Porphyro's Lute

Symbol Analysis

A second, different example of soundless music comes from Porphyro. Unable to wake up Madeline, Porphyro takes the opportunity to break out some tunes on her lute. The song he plays, though, sounds kind of weird:

Awakening up, he took her hallow lute,—
Tumultuous,—and, in chords that tenderest be,
He play'd an ancient ditty, long since mute,
In Provence call'd, "La belle dame sans mercy":
Close to her hear touching the melody;—
(289-293)

The song seems to be doing several contradictory things at once: it's both "tumultuous" (chaotic) and "tenderest" (soft), for instance. In addition, there's that word "mute." Now, we're told it's an old song ("La Belle Dame sans Mercy" is in fact a real medieval ballad), and so "long since mute" can be taken to simply mean that the song hasn't been played for a long, long time. However, there's also room to interpret these words as meaning that the song is still somehow mute, even as Porphyro's playing it.

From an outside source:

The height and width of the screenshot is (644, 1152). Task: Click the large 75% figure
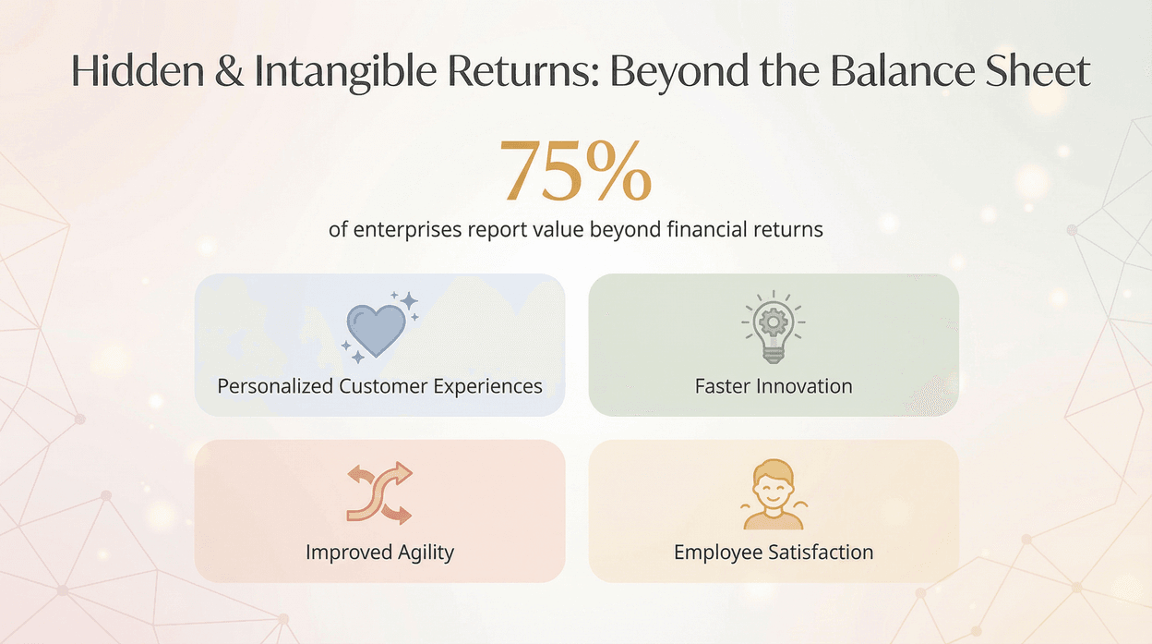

At this point in the poem, we're pretty far down the rabbit hole with regards to telling what's real and what's imagined: Madeline's stuck in her "wakeful swoon," Porphyro's just woken up from his own dozing, and now he's playing a song that, in addition to being both "tumultuous" and "tenderest," also seems to be both audible and silent. Even the way the music is received by Madeline is weird. The melody is said to "touch" her ear; she's not hearing it so much as she's feeling it.

There's little that Keats digs more than describing sensory experiences. In the increasingly supernatural bedroom scene, Porphyro's "ancient ditty" focuses a lot of the weird stuff that's going on: the sensory synesthesia (mixing of senses) that crosswires both touch and hearing, and silence and sound, parallels the increasing ambiguity between dream and reality.